Валентина Ивановна пришла с хлебозавода в шестом часу, села на табуретку и стала стягивать сапоги — долго, потому что за смену ноги отекали.

— Мам. Я поговорить хотела.

— Говори.

— Я в область хочу. Учиться. На конструктора одежды, вечернее. Днём работать буду, я узнавала, там берут.

Мать поставила сапоги под батарею, взяла нож и придвинула к себе кастрюлю с картошкой.

— Не выдумывай, — сказала она.

— Мам, я всё посчитала. Я тебе присылать буду, у меня…

— Люсь.

Она не повысила голоса. Не рассердилась. Она чистила картошку и говорила, как про погоду.

— У нас в роду никто в люди не выбивался. Ни бабка твоя, ни я, ни отец, царствие небесное. Порода такая. Ты себя-то видела? Ни лица особого, ни бойкости. Там таких, как ты, знаешь сколько. Съездишь, помыкаешься, деньги проездишь — и вернёшься. Только уже двадцать три будет и никого рядом.

— Мам.

— Иди на почту. Клавка говорила, место есть. Стаж идёт, отпуск летом. Живи спокойно.

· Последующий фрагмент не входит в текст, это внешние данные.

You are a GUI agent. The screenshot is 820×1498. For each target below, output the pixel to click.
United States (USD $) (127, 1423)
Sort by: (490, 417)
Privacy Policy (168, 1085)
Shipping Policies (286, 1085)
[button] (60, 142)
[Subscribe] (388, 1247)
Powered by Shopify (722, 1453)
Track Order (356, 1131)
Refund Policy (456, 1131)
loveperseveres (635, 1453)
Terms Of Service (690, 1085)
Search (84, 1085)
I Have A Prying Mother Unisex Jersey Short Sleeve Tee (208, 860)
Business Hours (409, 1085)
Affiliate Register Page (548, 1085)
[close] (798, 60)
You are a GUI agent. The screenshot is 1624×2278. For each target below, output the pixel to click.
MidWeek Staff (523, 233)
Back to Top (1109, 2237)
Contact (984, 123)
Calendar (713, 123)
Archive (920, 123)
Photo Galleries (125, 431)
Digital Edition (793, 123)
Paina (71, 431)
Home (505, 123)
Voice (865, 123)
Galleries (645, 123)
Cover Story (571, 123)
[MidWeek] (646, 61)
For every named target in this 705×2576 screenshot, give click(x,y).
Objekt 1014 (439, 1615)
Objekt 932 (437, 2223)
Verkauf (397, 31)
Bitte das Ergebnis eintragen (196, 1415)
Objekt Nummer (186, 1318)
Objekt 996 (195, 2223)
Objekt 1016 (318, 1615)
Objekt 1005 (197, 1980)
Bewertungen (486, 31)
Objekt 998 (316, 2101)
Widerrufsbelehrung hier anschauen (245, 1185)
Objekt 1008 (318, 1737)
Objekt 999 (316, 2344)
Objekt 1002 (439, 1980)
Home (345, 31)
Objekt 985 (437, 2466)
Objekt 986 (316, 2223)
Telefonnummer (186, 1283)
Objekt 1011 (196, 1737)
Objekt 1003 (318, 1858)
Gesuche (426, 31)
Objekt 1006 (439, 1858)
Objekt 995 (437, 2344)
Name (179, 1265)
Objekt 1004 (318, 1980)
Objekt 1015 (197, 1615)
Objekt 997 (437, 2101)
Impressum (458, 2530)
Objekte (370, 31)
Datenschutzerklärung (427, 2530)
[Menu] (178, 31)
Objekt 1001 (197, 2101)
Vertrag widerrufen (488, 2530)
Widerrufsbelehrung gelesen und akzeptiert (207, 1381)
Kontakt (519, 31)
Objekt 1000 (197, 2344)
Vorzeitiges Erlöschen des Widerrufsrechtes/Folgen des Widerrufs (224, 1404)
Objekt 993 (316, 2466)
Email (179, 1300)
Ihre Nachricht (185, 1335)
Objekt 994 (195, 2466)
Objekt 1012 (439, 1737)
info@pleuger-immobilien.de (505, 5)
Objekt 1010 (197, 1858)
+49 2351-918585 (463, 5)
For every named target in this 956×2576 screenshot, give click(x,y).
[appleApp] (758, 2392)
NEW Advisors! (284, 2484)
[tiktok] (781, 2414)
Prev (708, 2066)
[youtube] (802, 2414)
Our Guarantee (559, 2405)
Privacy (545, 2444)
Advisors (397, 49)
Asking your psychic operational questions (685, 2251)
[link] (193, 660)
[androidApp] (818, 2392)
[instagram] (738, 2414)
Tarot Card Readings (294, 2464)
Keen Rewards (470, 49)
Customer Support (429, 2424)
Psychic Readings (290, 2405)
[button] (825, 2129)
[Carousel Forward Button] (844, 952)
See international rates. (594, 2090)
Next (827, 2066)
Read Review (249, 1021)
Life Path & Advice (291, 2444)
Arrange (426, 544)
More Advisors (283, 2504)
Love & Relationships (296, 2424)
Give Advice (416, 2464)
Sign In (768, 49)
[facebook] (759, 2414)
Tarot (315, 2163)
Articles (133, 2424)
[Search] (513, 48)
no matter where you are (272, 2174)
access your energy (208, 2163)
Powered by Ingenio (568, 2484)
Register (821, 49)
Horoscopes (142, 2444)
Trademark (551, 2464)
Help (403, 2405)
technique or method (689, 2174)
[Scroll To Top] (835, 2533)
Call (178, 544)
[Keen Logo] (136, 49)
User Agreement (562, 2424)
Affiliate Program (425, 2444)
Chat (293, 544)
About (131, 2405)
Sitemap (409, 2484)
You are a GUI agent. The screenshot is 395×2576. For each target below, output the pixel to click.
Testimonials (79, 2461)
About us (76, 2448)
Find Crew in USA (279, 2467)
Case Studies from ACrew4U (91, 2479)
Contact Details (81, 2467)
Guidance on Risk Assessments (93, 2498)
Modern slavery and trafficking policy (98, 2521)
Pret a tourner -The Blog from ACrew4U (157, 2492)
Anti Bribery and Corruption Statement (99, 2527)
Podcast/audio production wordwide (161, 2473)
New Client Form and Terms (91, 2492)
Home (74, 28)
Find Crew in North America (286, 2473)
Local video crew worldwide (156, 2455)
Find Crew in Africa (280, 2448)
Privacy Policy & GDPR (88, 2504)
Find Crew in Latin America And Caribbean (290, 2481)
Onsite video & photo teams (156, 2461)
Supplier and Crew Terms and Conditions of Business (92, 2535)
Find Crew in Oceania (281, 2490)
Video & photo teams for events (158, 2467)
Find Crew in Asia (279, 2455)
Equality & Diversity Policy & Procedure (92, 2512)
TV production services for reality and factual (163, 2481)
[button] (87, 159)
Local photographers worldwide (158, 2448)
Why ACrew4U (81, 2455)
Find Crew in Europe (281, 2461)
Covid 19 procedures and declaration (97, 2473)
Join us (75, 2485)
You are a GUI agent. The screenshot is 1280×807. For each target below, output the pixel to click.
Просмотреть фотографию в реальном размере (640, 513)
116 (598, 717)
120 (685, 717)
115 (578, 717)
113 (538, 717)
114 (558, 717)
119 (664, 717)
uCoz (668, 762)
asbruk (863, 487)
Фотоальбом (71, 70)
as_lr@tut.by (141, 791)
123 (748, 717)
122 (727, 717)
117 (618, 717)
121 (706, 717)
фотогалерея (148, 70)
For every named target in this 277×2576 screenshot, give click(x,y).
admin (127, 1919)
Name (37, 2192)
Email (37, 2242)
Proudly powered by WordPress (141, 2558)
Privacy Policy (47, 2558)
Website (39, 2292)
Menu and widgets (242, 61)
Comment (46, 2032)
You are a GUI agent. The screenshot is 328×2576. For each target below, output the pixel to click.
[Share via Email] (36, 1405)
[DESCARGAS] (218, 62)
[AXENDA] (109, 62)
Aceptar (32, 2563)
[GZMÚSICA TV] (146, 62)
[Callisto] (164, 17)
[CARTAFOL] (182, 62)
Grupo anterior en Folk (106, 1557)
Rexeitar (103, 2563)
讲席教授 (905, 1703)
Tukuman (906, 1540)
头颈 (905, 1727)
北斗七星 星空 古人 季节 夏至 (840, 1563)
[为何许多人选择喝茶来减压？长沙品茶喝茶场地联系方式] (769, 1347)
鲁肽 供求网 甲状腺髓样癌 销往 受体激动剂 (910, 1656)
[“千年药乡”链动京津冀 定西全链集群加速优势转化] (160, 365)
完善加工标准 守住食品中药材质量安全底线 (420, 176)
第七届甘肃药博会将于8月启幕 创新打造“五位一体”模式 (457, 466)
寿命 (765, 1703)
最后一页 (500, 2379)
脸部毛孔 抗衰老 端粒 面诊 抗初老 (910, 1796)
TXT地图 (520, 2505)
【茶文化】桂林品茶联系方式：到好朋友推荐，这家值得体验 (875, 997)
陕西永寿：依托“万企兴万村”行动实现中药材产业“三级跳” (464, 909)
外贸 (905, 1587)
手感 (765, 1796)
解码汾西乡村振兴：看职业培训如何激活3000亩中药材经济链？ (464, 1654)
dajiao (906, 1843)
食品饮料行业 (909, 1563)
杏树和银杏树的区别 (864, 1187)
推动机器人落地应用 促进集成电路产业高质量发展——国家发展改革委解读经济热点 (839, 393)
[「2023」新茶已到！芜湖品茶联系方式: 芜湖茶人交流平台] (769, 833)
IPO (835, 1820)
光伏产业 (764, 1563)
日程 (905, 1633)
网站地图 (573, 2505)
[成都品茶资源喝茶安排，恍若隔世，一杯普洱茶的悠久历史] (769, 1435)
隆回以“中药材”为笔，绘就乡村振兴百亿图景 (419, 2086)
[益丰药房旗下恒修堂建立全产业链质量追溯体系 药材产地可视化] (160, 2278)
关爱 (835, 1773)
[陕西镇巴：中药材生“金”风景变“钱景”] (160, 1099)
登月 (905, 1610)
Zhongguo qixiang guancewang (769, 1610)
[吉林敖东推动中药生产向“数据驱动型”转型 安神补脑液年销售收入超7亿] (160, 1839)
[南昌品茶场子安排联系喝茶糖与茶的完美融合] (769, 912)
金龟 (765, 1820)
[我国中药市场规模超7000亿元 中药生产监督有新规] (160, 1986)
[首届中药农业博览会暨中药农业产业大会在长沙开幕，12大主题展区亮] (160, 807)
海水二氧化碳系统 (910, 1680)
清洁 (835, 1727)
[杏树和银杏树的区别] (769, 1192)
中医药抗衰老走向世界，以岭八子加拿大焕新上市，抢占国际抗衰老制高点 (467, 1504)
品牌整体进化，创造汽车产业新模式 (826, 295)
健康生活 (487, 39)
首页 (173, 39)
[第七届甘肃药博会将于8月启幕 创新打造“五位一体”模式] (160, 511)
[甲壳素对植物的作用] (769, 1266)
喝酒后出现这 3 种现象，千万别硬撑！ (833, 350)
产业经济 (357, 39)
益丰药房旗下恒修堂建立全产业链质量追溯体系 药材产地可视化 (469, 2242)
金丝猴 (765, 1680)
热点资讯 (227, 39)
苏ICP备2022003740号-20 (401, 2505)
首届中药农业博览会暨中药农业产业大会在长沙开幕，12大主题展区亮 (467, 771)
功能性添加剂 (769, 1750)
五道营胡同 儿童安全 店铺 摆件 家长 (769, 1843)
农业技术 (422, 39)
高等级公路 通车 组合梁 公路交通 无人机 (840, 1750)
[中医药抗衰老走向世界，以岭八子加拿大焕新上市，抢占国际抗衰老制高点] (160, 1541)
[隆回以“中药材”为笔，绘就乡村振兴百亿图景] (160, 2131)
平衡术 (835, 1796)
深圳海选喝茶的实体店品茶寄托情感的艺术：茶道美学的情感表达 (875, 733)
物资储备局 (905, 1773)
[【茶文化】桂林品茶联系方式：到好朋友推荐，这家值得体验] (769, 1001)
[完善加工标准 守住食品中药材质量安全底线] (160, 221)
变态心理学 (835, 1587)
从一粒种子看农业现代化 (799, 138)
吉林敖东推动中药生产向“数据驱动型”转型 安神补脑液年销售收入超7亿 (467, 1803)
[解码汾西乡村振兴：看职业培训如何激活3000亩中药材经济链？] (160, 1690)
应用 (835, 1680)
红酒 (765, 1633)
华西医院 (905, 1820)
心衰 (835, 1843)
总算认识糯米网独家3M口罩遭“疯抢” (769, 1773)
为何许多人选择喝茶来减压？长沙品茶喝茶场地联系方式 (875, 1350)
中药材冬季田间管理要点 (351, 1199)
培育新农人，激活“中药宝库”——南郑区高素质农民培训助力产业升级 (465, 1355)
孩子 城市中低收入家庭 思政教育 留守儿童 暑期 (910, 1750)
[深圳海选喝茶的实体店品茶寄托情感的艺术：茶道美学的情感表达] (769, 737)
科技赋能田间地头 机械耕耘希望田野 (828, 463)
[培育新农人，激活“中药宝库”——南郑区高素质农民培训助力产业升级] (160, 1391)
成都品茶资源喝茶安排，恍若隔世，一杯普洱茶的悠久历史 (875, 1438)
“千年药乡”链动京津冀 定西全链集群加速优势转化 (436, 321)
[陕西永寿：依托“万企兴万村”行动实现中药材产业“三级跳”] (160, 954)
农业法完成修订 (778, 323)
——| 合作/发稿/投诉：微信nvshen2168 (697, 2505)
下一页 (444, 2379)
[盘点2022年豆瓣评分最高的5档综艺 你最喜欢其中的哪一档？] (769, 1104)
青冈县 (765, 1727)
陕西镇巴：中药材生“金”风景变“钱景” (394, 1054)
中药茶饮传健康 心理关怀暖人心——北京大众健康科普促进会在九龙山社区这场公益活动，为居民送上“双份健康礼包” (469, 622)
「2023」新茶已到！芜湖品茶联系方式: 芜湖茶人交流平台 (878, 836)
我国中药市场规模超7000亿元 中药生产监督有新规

Она так и не подняла головы. Вот это оказалось хуже всего. Не крик, не запрет — просто усталая констатация.

Люся ушла в комнату, села на кровать. Потом достала тетрадку, посмотрела и убрала обратно.

Уволилась она в апреле. Тихо, без скандала: заявление в кадры, две недели отработала, в последний день принесла торт и поставила в приёмной.

Особо никто не отреагировал. Ольга Семёновна сказала «жалко-жалко». Нинка спросила, не заберёт ли Люся свою кружку. Алла в тот день была на примерке и не вышла. Зинаида Павловна пожала руку и сказала:

— На почте тоже люди нужны.

В понедельник на планёрке фамилию Кораблёва не назвали. Место на утюжке заняли через восемь дней.

Тетрадку Люся оставила в шкафчике — везти её с собой было незачем. Тома вынула оттуда и унесла домой.

А ножницы Тома отдала сама, на автовокзале, куда пришла провожать. Тяжёлые, кованые, чёрные кольца.

— Ты чего? — растерялась Люся. — Том, ты сдурела? Это же материны!

— Ну и что. Я ими всё равно не крою.

— А я, по-твоему, буду?

— Будешь.

Автобус ушёл в четверть шестого. Ножницы Люся везла в сумке на коленях и всю дорогу держалась за них рукой.

Прошло тридцать лет.

Ателье «Силуэт» дожило до шестидесятилетия в сильно ужатом виде: одна комната вместо трёх, вывеска новая, пластиковая, внизу вместо обувной мастерской — пункт выдачи. Шили мало, в основном подшивали и ушивали, но фирма числилась, и юбилей решили отметить.

Столы сдвинули, накрыли клеёнкой, поставили салаты в мисках, селёдку под шубой, нарезку и торт из «Магнита». Позвали ветеранов — всех, кого нашли.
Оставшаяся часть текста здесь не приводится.